The logging mafia cannot operate without the knowledge of the authorities. The authorities include not just the forest officials, but the government officials and politicians who are behind the issue of permits, and the police, the security forces who do the checking of plying vehicles.

As the green cover of the country, or at least the 'south' of the country, is systematically destroyed, the timber lorries roll along the A-9 through Omanthai to the Wanni, or boats surreptitiously carry logs to the north along the coast. The LTTE -- knowingly exploits the craving of those who will do anything for a buck in the 'south'. They, while routinely imposing their own 'taxes' on anything and everything 'imported' from the 'south', have abolished the 'tax' on timber from the 'south'.

This unchecked, and unabated mass-scale deforestation has its own impressions on the country's eco-system. Deforestation causes floods, droughts, landslides and erosion, which in turn leave many people dead, injured, homeless and destitute. Rupees by the millions have to be spent on relief and reconstruction. The loss of life can never be compensated.

And all this, so that a few can make some money, at the expense of the many. The ban on timber felling in the 'north', and the demand for timber there has fuelled this massacre of our forests. While the smoke-screen debate is on whether it should be federalism or ISGA, or whatever, the woodcutters keep afelling, and the logs are afalling and the logs are afalling. Until one falls on our collective heads, it seems, we will not awaken to this disaster.

Good behaviour while abroad
In our front page last week, we reported a Presidential directive to Cabinet Ministers and Chief Ministers on how they must conduct themselves when dealing with foreign trips, foreign contracts and attending diplomatic receptions.This week, our front page photograph depicts how the directive has been brazenly flouted by some of her Cabinet Ministers.

Our Political Editor referred last week to a Cabinet Minister decamping from a hotel overseas without settling his bills. He had cooly told the reception that Sri Lanka's High Commission which made the booking would settle the bill. He was lucky to be let off, but only because the hotel does business with the High Commission. The High Commission later refused to pay saying they only made the booking. We still do not know how the matter was settled, if it was settled at all. That's how some of our Ministers behave overseas for you.

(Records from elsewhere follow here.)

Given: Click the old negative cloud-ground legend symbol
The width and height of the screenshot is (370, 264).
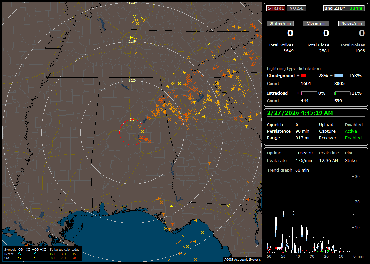Looking at the screenshot, I should click(20, 258).
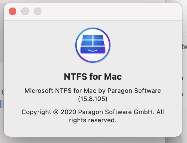Click the background window text "tw" at right

coord(184,46)
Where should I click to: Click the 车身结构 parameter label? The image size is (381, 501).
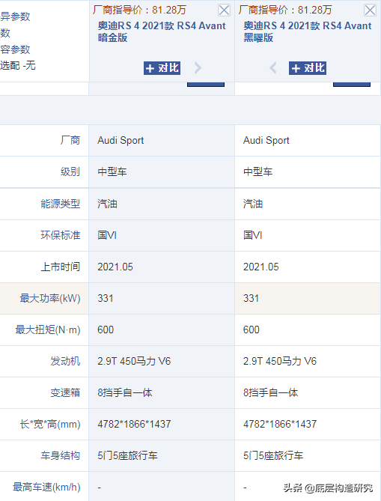pos(61,455)
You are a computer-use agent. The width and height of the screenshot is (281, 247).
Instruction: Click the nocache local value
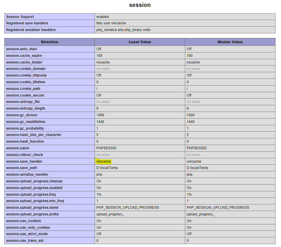tap(103, 62)
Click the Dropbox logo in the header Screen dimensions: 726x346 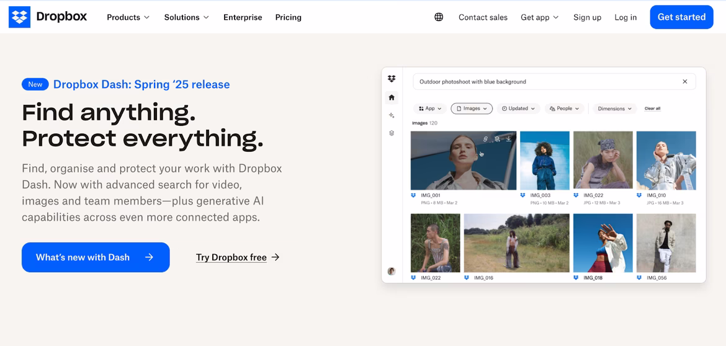[48, 17]
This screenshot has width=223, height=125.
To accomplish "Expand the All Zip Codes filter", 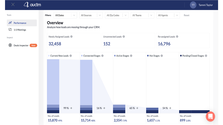I will (117, 15).
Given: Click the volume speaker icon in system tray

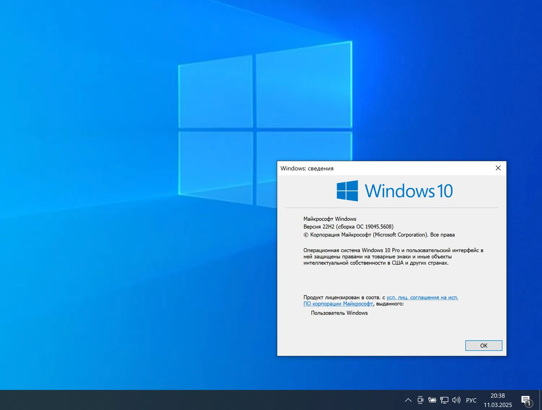Looking at the screenshot, I should point(456,400).
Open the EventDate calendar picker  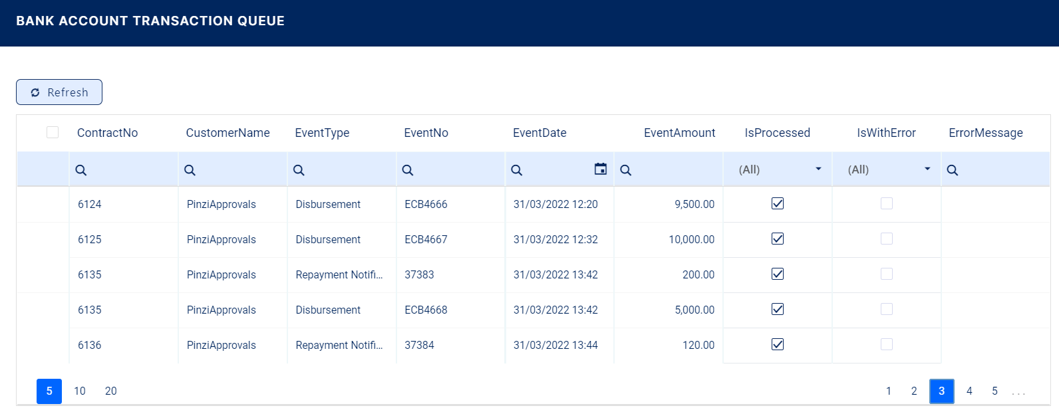[x=600, y=169]
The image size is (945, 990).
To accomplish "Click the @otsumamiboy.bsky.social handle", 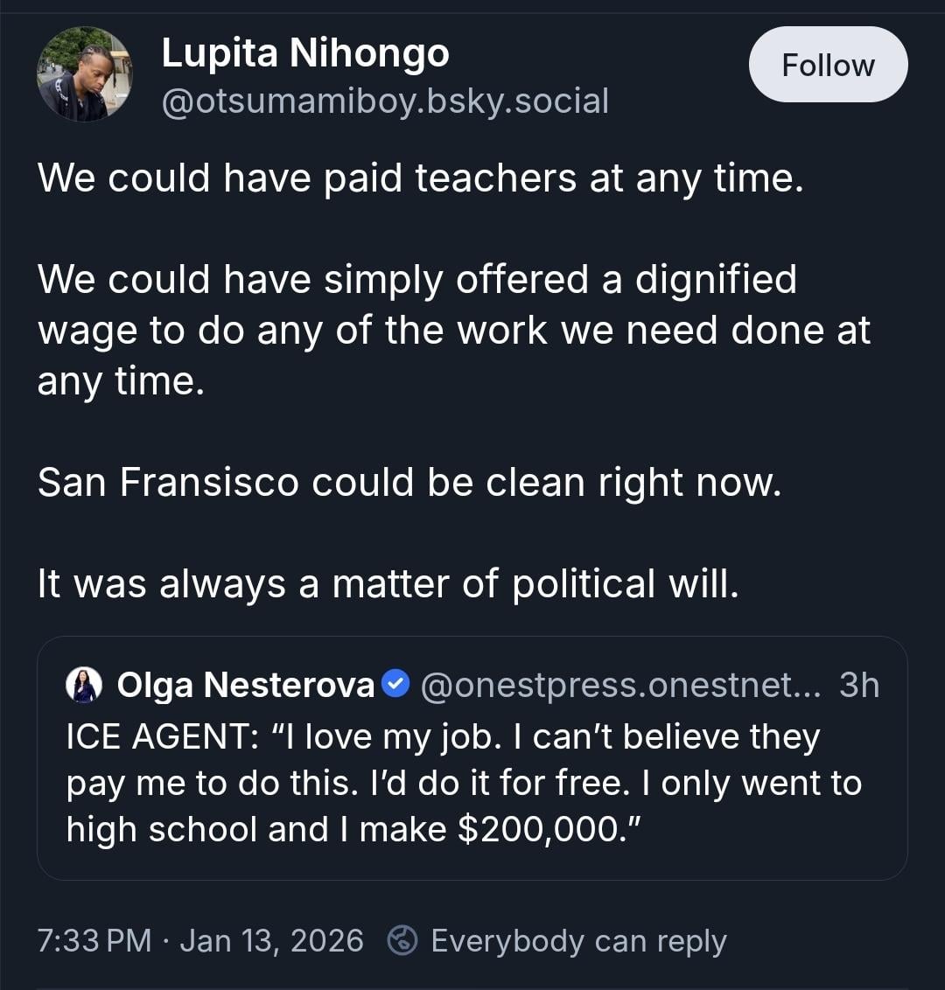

Often Ministers, past and present, when overseas borrow the Embassy car for an official function and only return it two days later after the wife has done her shopping with it. A ' my car; my petrol' approach to which they have got accustomed back home with Government vehicles.

However salutary the new directives are, though, the proof of their effectiveness is in the implementation. It was just after the April elections this year that the President issued a Code of Ethics for her new Ministers. Among the provisions of this code was the maximum number of trips overseas a Minister could make for a year - four.

There were to be no exceptions. But the rule has already been broken making a mockery of the code. No effort has been made to make any adjustments to the code, possibly for the fear that the code would become the subject of ridicule for its hasty drafting. Instead, there is this Presidential Code of Ethics which not only has been broken, but continues to be broken, with gay abandon by her Ministers making a mockery of it all.

Not much later comes this new Presidential directive. A welcome move as far as we see it. Clearly, by this week's conduct, it shows that the President's Ministers don't care a damn for her directives. The same fate of the Presidential Code of Ethics has befallen these directives - and so soon. This very week, close to half a dozen Cabinet Ministers were overseas. Many others are packing their bags and booking their tickets. Of course, all of them are on very important official business. And now, the JVP, which insisted on the original Code of Ethics, says that it doesn't matter how many ' private trips ', a Minister does overseas.

Good governance may start with Codes of Ethics and Presidential directives, but it obviously does not end there. It seems these Presidential Codes and directives are not even worth the paper they are written on.